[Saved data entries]
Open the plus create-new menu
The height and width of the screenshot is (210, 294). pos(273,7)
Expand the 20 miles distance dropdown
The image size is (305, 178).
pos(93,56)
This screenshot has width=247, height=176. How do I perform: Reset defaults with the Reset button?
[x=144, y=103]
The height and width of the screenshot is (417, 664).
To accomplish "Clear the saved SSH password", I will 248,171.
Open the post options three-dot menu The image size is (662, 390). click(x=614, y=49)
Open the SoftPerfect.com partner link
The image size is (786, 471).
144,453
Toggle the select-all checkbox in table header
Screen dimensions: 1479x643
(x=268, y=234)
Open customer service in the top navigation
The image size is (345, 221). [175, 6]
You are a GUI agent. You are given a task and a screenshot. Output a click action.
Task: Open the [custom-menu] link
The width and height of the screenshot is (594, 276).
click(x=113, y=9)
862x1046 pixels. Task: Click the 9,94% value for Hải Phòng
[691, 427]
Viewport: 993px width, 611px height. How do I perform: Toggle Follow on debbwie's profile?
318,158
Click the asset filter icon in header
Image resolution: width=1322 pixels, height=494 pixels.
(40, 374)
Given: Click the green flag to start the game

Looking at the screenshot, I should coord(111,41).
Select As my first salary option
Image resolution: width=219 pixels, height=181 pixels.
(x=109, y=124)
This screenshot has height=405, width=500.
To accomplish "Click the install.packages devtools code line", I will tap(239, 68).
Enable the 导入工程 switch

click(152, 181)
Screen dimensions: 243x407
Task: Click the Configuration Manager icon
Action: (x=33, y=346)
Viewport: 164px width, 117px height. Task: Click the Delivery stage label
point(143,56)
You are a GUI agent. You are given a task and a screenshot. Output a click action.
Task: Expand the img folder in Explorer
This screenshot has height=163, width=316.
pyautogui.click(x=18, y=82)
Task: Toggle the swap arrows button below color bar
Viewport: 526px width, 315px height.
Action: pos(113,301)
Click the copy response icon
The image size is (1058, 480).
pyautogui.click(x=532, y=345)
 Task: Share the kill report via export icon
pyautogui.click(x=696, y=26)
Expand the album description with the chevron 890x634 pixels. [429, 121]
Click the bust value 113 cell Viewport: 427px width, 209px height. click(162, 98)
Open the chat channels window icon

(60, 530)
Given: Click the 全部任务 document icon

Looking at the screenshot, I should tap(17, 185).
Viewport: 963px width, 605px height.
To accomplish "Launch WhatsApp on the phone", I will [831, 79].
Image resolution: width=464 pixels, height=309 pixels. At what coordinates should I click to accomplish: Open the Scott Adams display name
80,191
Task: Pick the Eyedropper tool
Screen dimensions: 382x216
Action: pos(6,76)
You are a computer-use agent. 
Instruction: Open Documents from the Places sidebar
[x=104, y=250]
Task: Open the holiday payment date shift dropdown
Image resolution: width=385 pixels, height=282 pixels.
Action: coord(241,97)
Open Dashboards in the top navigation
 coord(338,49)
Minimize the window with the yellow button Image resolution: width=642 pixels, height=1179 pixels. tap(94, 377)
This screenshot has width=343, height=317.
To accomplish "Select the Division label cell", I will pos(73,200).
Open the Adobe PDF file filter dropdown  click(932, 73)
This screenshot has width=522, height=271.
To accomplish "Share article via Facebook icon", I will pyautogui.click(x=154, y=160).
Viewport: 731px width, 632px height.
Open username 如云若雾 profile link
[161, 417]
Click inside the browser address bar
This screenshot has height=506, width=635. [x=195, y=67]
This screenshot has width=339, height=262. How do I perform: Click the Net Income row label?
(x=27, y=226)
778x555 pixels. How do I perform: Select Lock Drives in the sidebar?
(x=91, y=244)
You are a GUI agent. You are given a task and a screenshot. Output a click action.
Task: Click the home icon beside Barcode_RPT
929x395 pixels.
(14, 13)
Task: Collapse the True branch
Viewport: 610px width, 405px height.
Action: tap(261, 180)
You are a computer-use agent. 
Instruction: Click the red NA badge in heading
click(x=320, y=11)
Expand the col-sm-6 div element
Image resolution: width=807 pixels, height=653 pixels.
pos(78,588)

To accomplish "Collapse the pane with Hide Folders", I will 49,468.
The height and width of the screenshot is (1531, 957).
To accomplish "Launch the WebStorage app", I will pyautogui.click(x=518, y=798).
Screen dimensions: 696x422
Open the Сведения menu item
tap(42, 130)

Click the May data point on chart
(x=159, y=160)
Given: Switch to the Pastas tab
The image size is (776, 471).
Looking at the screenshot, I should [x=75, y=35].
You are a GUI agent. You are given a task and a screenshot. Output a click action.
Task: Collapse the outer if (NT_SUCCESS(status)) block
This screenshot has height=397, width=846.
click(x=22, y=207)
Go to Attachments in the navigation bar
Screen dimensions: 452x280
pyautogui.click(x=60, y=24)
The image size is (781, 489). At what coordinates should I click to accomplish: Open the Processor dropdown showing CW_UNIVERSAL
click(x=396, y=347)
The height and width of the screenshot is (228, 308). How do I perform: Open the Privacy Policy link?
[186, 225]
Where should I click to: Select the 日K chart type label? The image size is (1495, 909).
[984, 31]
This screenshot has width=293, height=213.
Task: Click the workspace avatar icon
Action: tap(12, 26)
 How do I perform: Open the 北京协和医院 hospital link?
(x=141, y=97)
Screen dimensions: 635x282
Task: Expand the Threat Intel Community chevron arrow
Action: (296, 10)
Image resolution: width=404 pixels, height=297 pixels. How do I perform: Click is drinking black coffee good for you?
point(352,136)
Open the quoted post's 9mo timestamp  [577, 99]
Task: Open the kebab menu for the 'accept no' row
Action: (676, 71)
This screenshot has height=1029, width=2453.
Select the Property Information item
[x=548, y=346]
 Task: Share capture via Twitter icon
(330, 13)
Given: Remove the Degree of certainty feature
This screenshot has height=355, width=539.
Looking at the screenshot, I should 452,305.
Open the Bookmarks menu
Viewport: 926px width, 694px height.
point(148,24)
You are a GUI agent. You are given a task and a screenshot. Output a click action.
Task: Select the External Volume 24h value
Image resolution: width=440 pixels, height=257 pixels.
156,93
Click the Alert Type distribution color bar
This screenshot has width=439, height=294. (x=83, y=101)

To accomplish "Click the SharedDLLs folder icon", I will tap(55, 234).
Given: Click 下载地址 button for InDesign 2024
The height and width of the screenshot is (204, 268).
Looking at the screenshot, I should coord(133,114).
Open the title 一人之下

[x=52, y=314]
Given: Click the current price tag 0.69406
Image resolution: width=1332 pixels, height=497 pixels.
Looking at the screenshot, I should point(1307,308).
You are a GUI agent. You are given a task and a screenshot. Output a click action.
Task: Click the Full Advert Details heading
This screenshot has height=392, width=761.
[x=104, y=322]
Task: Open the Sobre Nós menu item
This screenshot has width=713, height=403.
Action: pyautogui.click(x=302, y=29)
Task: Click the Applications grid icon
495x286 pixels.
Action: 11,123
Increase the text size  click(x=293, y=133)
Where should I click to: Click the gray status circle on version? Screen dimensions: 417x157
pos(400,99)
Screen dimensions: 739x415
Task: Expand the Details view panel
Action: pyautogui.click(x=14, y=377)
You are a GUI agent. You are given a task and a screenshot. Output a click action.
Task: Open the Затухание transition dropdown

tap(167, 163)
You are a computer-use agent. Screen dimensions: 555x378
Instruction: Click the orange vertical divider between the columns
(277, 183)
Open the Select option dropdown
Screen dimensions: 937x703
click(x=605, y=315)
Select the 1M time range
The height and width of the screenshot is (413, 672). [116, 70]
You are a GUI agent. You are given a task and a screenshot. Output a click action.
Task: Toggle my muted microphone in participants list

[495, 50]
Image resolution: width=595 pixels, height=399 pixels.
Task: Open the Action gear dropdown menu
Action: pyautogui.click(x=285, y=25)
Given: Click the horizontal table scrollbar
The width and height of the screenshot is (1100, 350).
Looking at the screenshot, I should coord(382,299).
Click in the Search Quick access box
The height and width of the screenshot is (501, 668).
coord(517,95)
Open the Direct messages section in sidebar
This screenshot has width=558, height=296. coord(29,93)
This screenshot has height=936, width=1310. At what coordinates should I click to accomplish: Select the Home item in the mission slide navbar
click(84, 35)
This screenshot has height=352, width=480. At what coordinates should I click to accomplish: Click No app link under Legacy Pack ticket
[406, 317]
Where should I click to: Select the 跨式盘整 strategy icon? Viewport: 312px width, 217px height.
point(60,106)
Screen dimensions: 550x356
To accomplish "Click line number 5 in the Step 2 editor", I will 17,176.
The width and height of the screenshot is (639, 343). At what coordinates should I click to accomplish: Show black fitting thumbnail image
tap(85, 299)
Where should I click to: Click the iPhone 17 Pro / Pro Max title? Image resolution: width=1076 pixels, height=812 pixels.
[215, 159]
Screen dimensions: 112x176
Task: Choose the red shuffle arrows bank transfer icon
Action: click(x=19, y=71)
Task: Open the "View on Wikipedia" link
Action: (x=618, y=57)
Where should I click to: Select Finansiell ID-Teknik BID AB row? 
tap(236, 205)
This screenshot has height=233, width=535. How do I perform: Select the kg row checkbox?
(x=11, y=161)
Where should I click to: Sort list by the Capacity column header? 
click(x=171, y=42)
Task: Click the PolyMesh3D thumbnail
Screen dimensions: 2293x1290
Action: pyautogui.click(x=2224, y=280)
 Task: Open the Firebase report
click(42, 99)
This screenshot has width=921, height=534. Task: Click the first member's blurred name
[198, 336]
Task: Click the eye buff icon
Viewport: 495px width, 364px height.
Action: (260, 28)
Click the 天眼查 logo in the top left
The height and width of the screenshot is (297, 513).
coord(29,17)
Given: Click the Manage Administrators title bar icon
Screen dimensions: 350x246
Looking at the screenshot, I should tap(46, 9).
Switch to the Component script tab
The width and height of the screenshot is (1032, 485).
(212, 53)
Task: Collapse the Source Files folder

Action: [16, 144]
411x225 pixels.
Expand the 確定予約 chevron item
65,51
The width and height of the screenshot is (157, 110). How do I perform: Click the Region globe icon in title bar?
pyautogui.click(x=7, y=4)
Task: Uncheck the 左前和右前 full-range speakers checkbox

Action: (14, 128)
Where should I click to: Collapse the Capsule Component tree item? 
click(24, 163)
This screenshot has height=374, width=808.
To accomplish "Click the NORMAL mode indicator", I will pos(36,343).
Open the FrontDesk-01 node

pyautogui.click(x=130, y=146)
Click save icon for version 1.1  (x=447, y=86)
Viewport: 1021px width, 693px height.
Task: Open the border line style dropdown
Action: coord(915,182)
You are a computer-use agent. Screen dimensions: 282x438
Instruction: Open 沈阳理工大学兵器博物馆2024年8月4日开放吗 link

Problem statement:
Taking the entries above, write out exactly the lines starting with the line containing "Task: Click the Applications grid icon" and going on through the line containing "You are a computer-use agent. Screen dimensions: 555x378", both included, and nothing else.

Solution to this problem:
Task: Click the Applications grid icon
495x286 pixels.
Action: 11,123
Increase the text size  click(x=293, y=133)
Where should I click to: Click the gray status circle on version? Screen dimensions: 417x157
pos(400,99)
Screen dimensions: 739x415
Task: Expand the Details view panel
Action: pyautogui.click(x=14, y=377)
You are a GUI agent. You are given a task and a screenshot. Output a click action.
Task: Open the Затухание transition dropdown

tap(167, 163)
You are a computer-use agent. Screen dimensions: 555x378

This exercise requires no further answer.